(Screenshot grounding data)
'''

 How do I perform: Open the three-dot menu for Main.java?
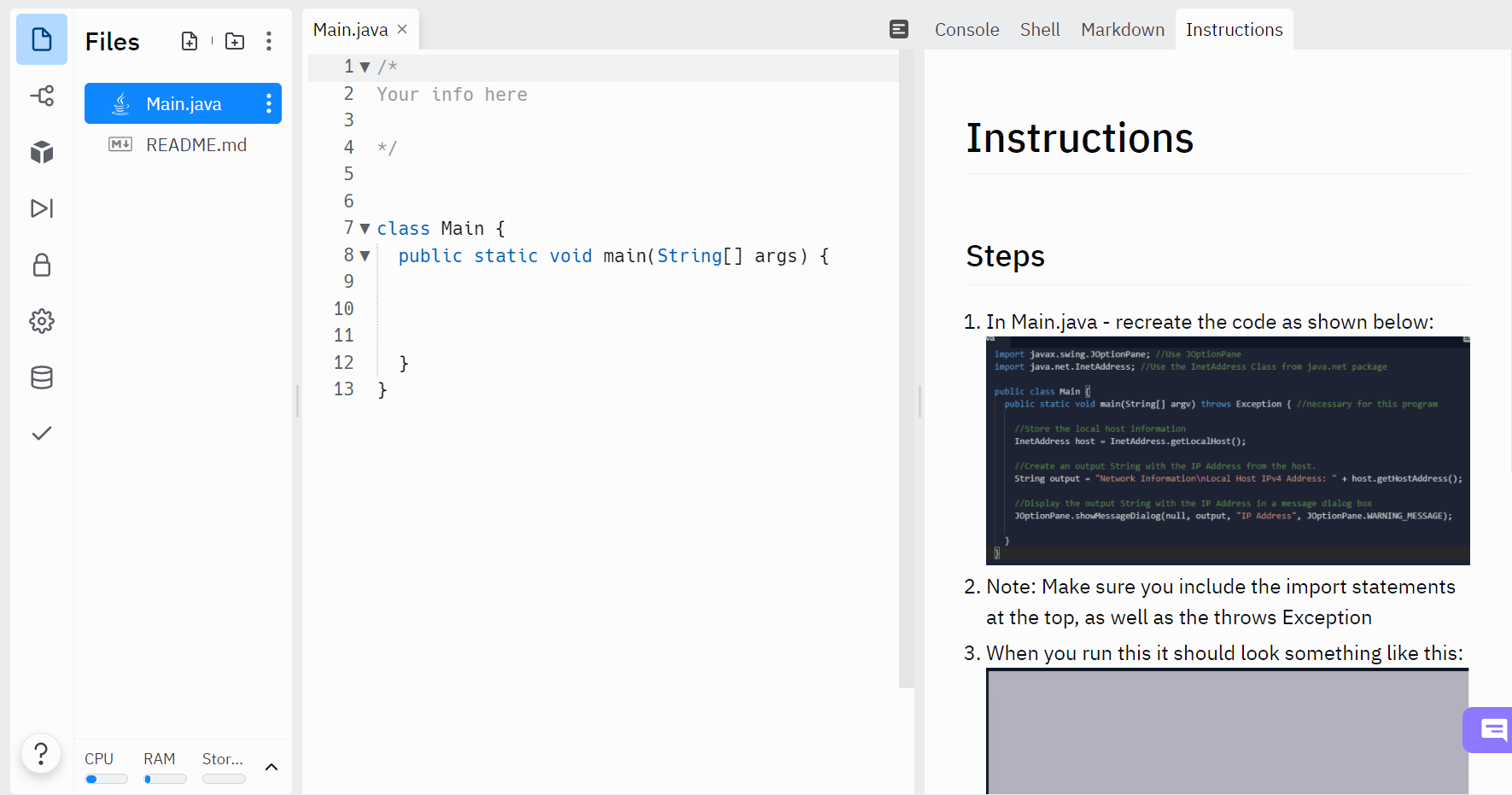click(x=268, y=103)
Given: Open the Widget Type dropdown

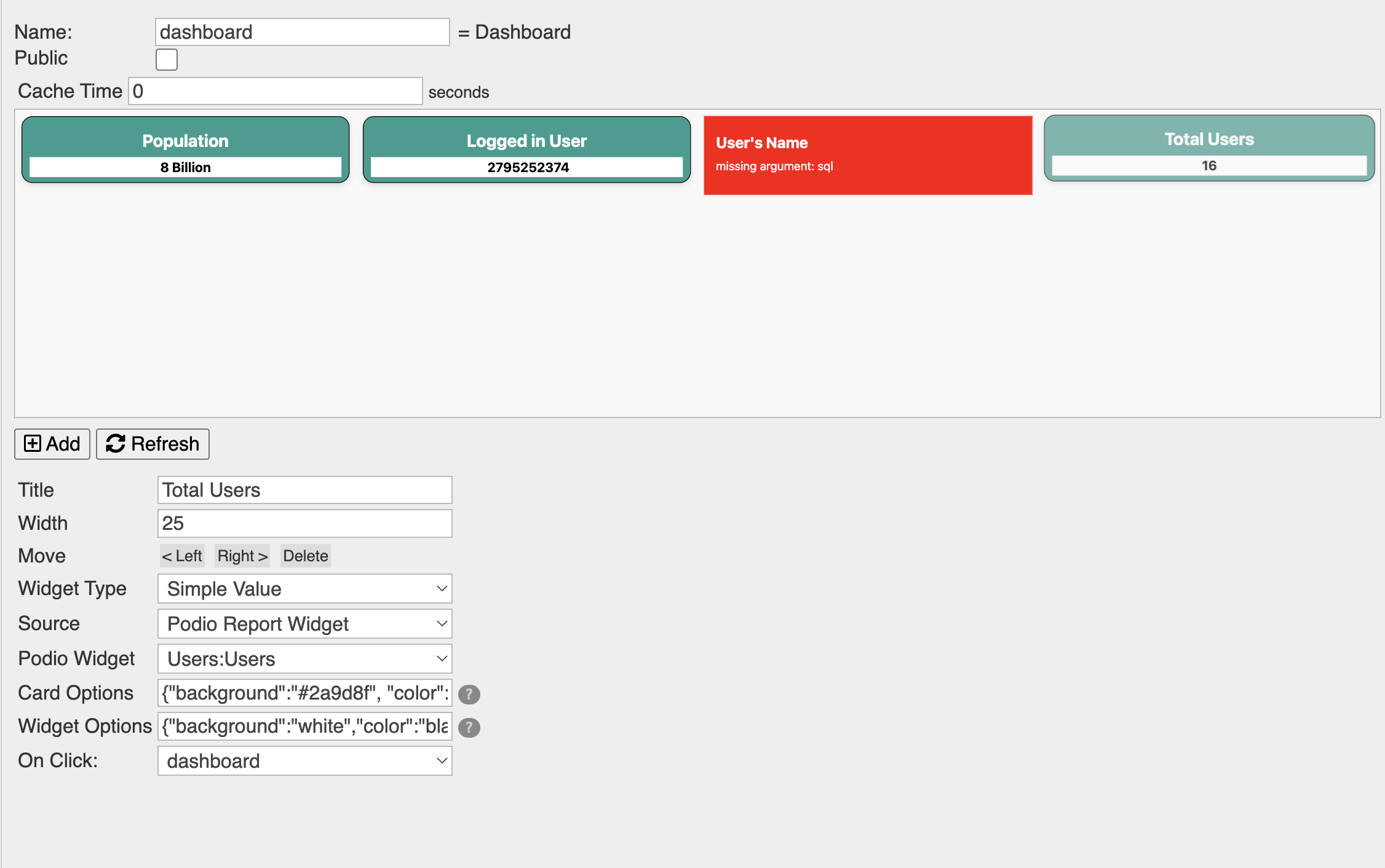Looking at the screenshot, I should (304, 589).
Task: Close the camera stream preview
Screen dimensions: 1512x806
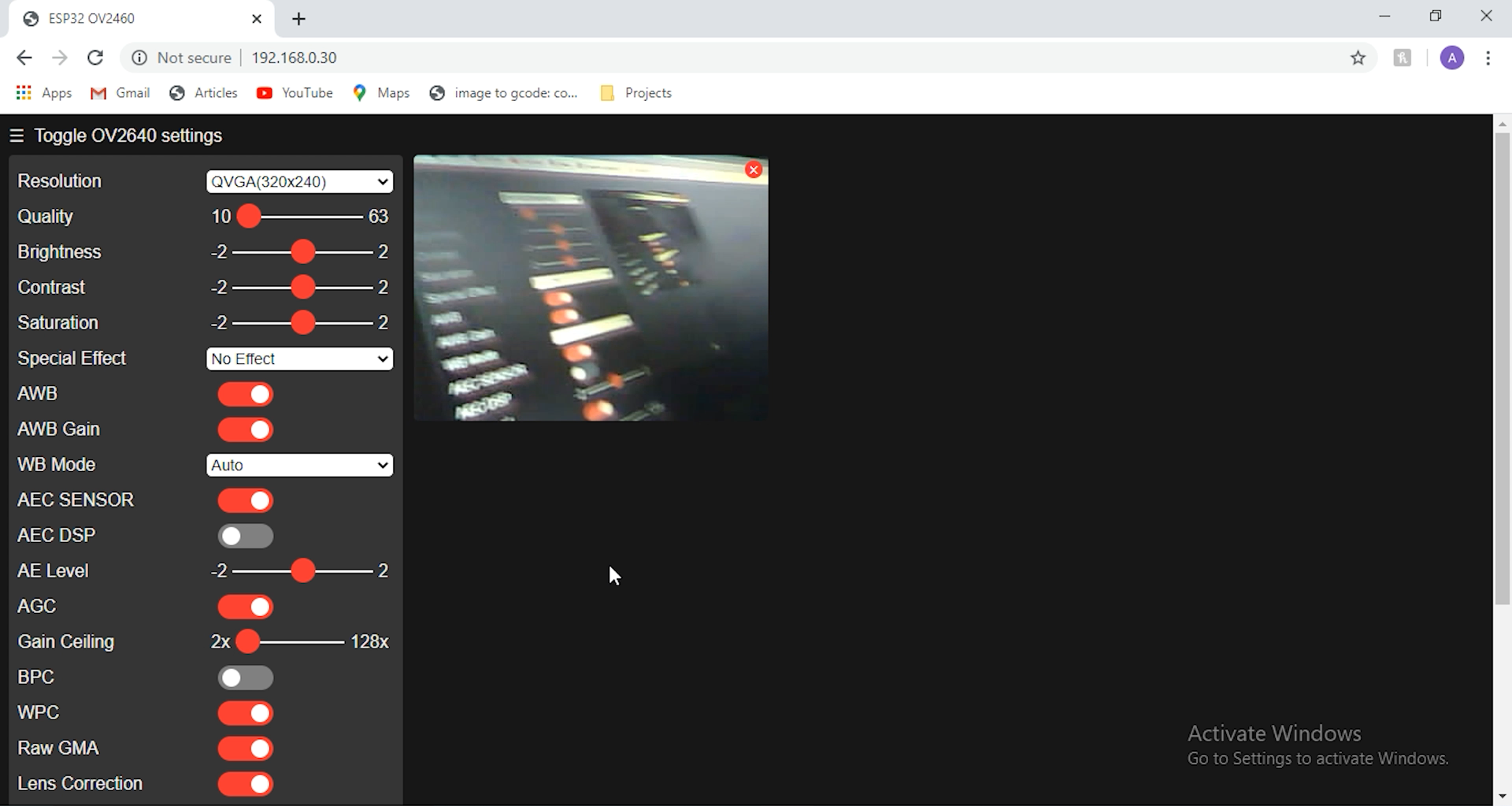Action: [x=754, y=169]
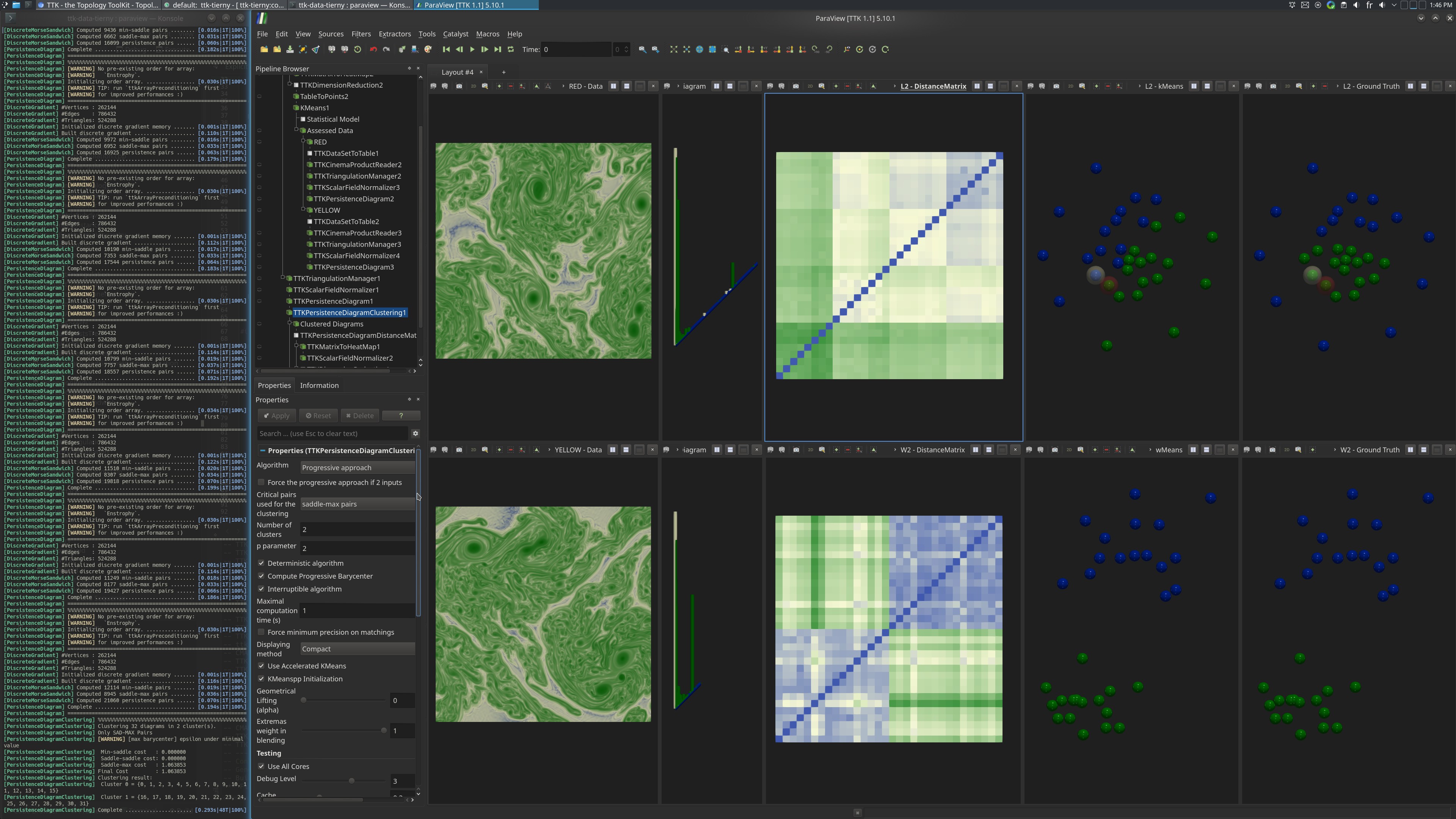Click the Delete button
The image size is (1456, 819).
click(359, 416)
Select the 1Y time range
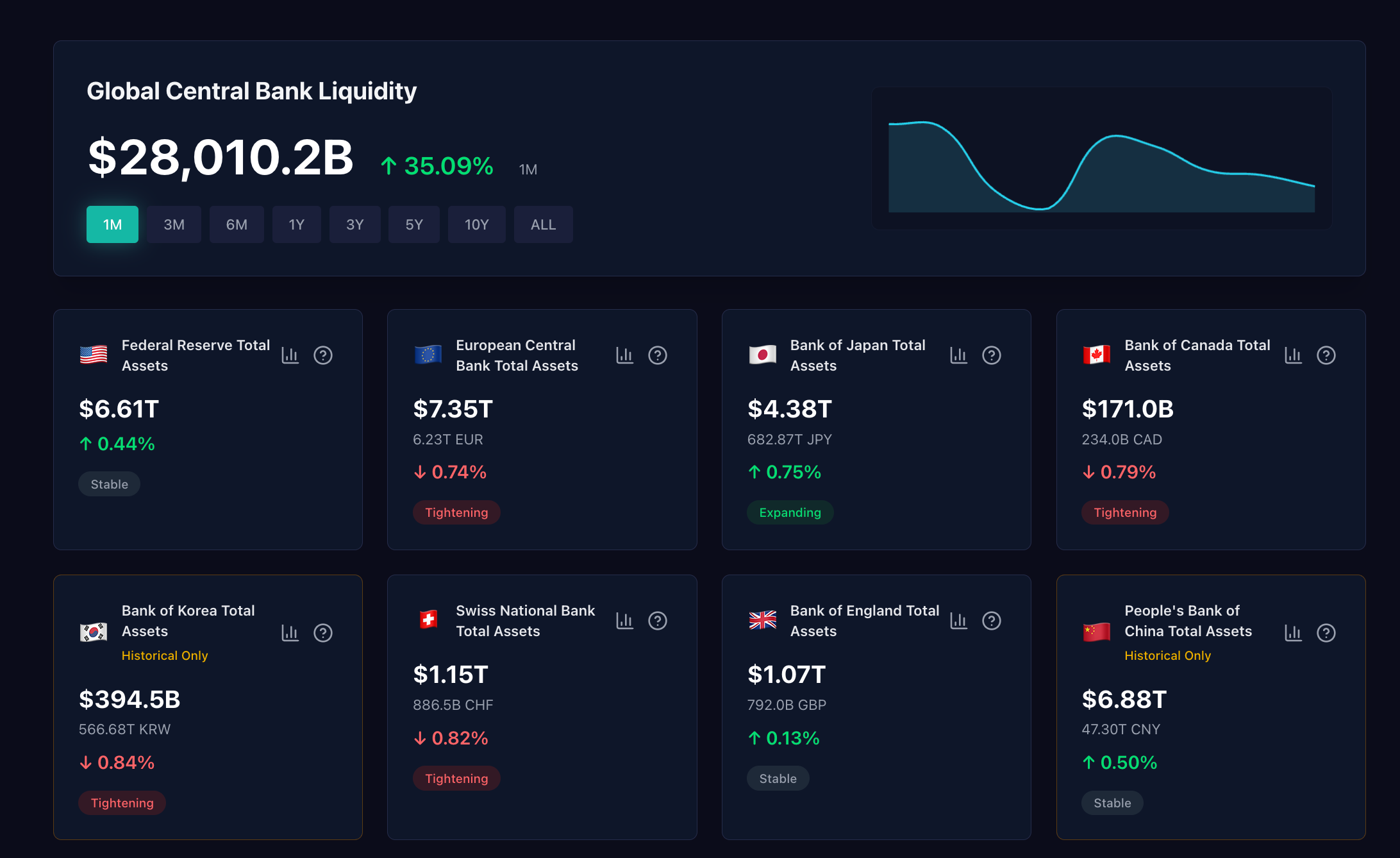The width and height of the screenshot is (1400, 858). pos(296,224)
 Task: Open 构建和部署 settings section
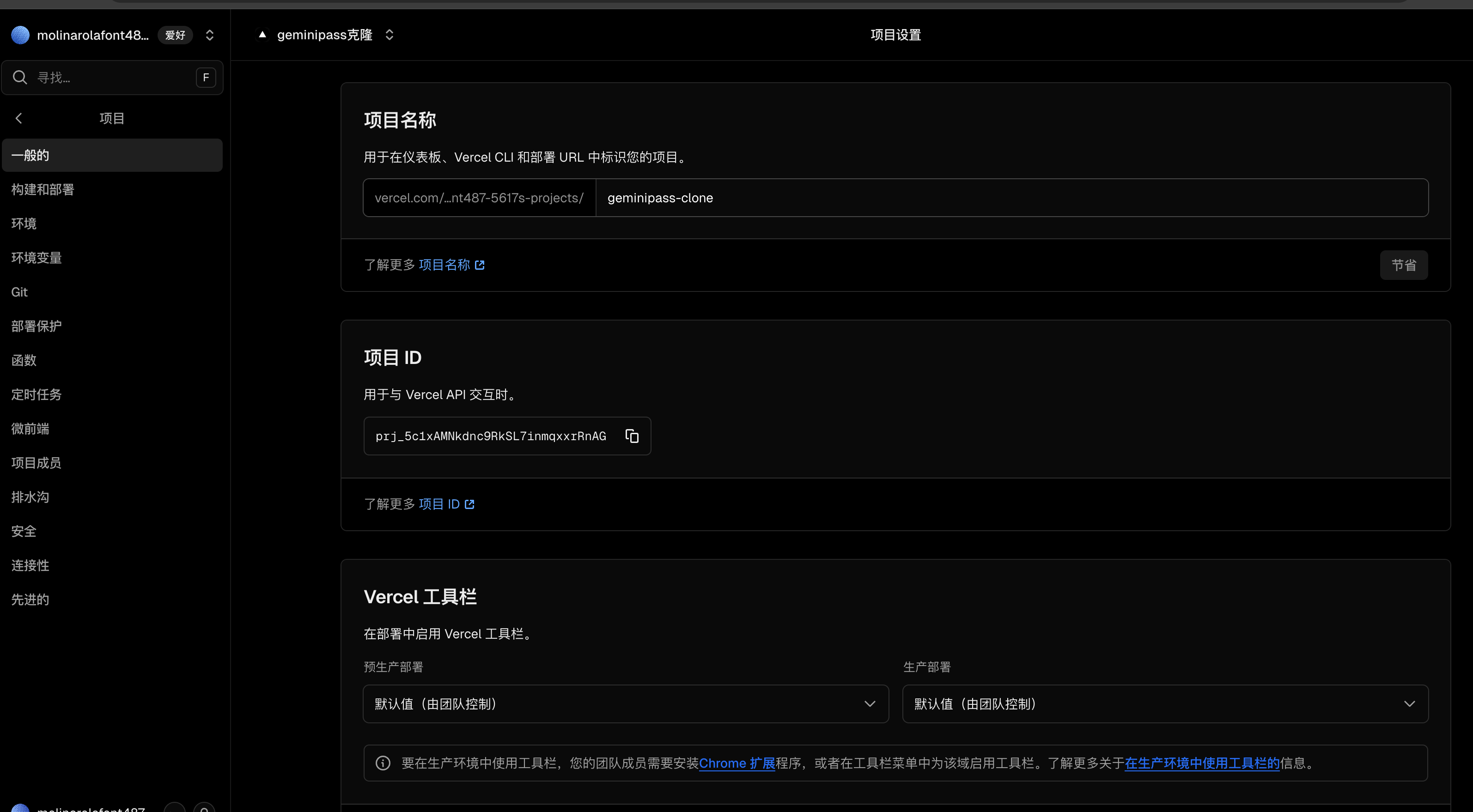[43, 189]

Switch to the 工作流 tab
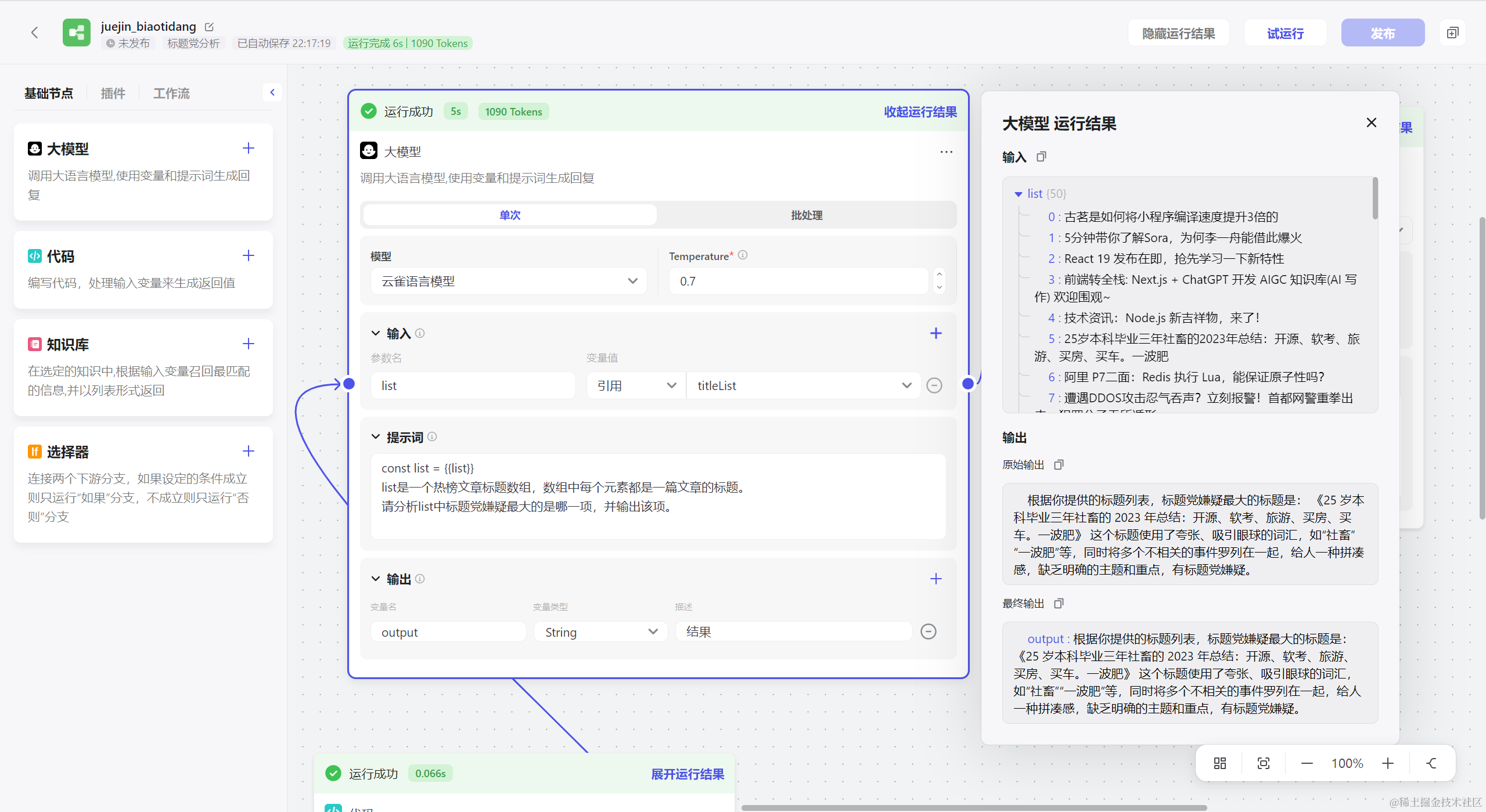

'''

*Instructions for the task:* Leaving pictures aside, give again word for word each line from the one with "Screen dimensions: 1512x806" to the final line of the entries.

*Solution for this exercise:*
Screen dimensions: 1512x806
Action: [x=754, y=169]
Click the Delete button
The image size is (1456, 819).
click(359, 416)
Select the 1Y time range
The width and height of the screenshot is (1400, 858). pos(296,224)
 Task: Open 构建和部署 settings section
[43, 189]

Switch to the 工作流 tab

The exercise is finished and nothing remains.